Yea the consequences in Aus have been fairly dire. Kids needlessly overdosing in public venues, nightclubs and festivals; high incarceration rates and subsequent reoffending rates, sky high demand for methamphetamine etc. In the USA you’ve got an opiate epidemic going on killing tens of thousands yearly, a large portion of deaths result as a byproduct of a saturated, unregulated market with chemical specifics and product purity being questionable.

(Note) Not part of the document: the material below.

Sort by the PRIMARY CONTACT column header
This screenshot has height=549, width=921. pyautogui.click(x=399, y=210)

Clamping down doesn’t appear to have any perceived net effect regarding availability… Aside from during covid-19, wherein people rather switched to alternate substances (i.e heroin instead of meth) as opposed to quitting. Vices will unfortunately be a byproduct of our society so long as people require a means to escape from the miserable constraints of reality.
Literature would appear to indicate we can’t stamp out this problem through police initiatives and harsh penalization. Perhaps we ought to take a look from Portugul’s handbook. It isn’t perfect, and sociocultural normalities will inherently dictate whether progressive policy enacted would/could be a success… But they’re doing a hell of a lot better than Aus/the USA are. Lower overdose rates, record low levels of blood bourne disease spread through sharing needles, low rates of fatal overdose and youth rates of drug use are roughly on par with and/or slightly lower than other secular countries.

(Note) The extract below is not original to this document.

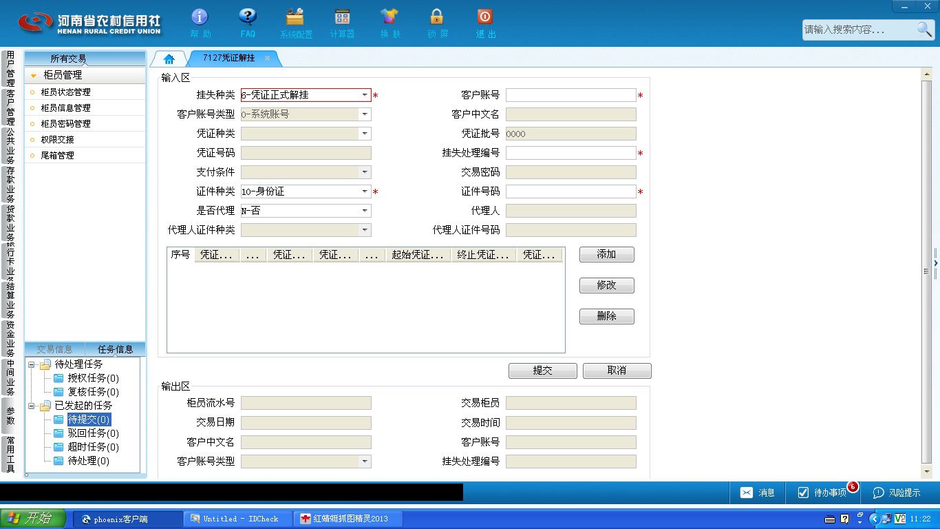Open 系统配置 system settings icon
Screen dimensions: 940x529
(295, 17)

You’d think we’d learn from prohibition. Supply/unregulated demand due to inherent criminalisation = organised crime, violence, death and now mass incarceration. But alas humanity appears doomed to repeat the same mistakes time and time again. Climate change is probably my biggest long term worry at this point. The Aussie government in power more/less does nothing/dismisses the topic as being of pivotal importance.
In Aus societal reform is painfully slow, both because there are admittedly far more pressing issues to worry about and because politicians are shit scared of looking as if they’re “going soft” on crime as the Aussie populace and government tends to have a penchant towards catering towards batshit nanny state policy. Decriminalising low level possession of narcotics yet maintaining harsh penalties associated with dealing/distribution and supporting proven strategies to reduce the needless loss of human life doesn’t equate to “going soft on crime” to me… But what do I know, I’m just a kid with some fairly strong opinions.